## Word and element pointing entries
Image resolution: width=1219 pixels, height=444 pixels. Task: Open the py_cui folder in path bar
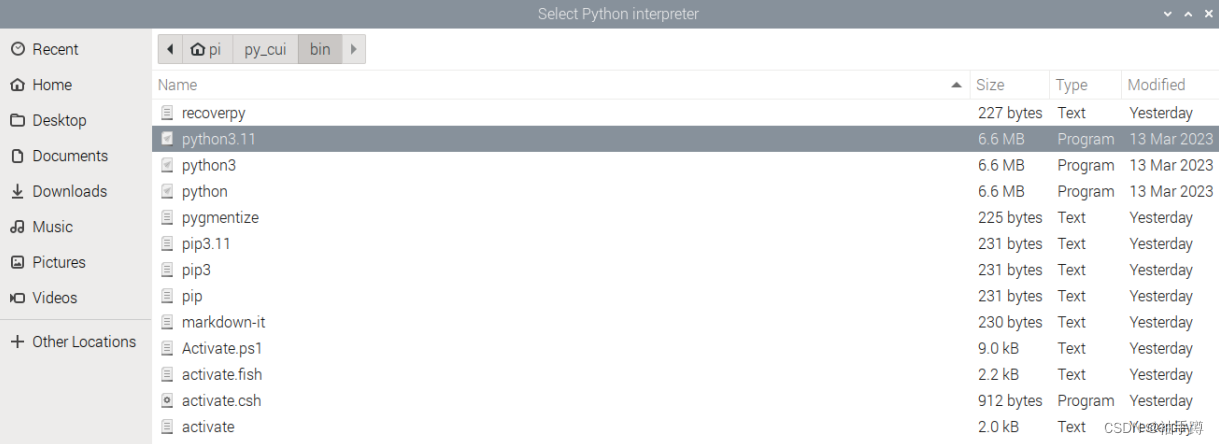click(265, 49)
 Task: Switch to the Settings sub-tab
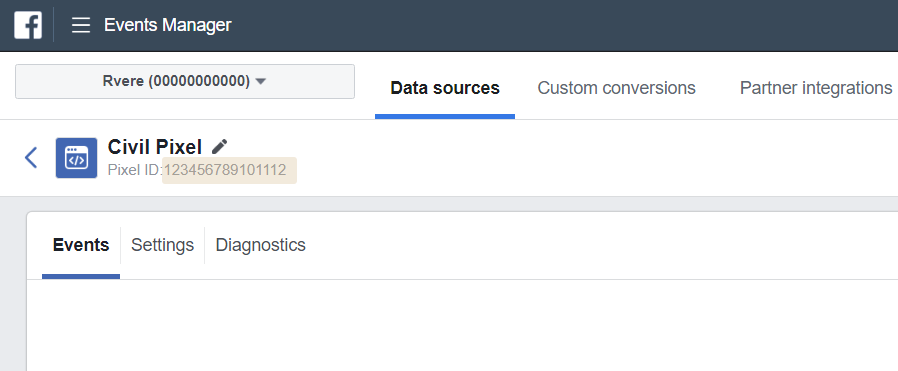coord(163,245)
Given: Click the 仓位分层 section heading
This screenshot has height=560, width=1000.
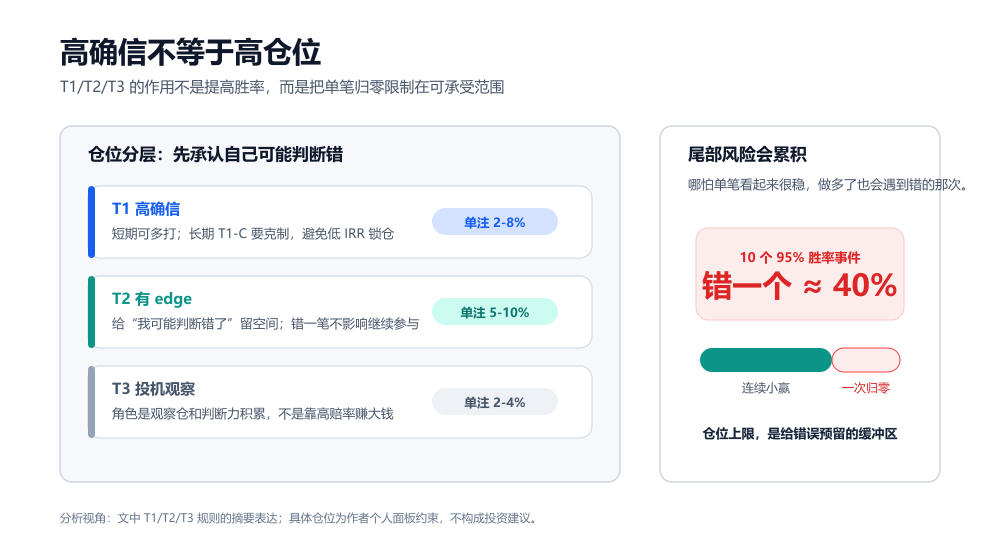Looking at the screenshot, I should pyautogui.click(x=216, y=154).
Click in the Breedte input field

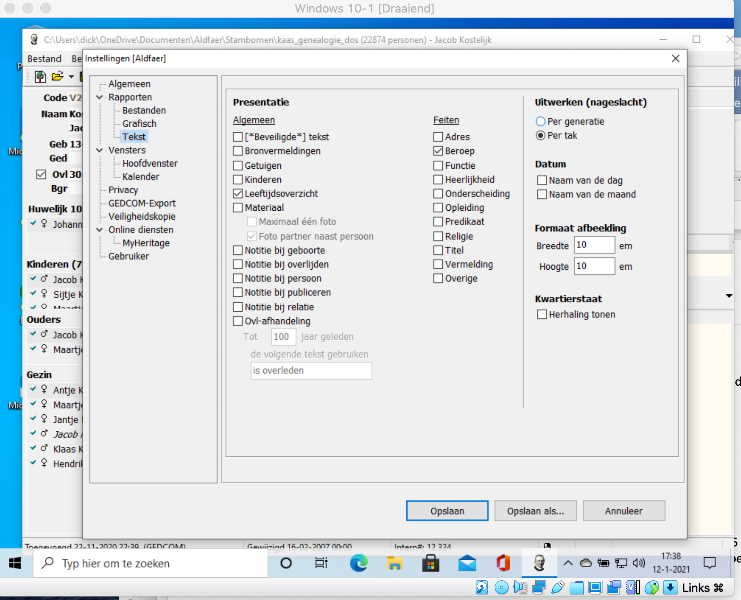tap(594, 245)
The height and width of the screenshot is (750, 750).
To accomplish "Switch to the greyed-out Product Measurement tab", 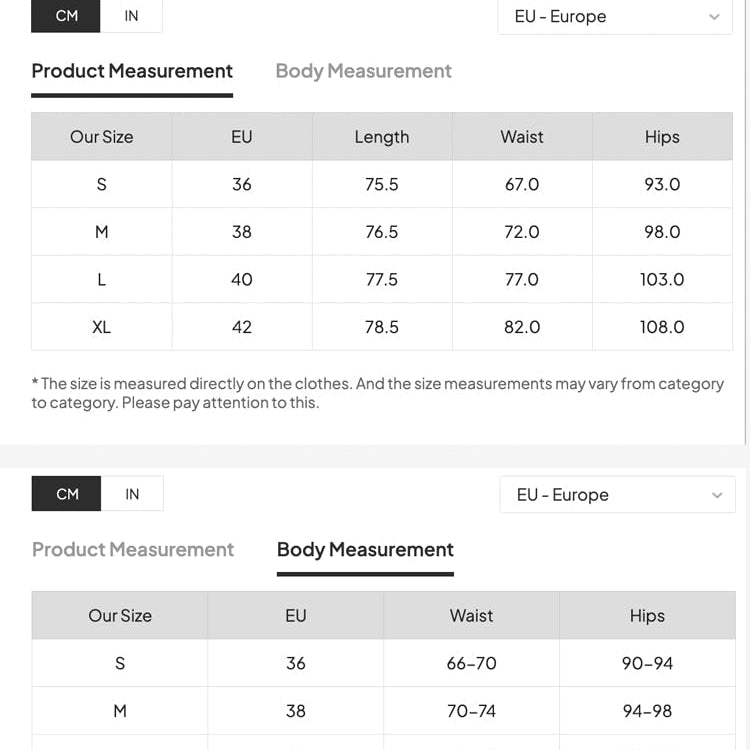I will [x=133, y=549].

## Written task
Find each line in the data above that contains the word "height", and copy those lines.

## Answer for this exercise
Image resolution: width=1219 pixels, height=444 pixels. Task: Open the py_cui folder in path bar
This screenshot has height=560, width=1000.
The height and width of the screenshot is (750, 750).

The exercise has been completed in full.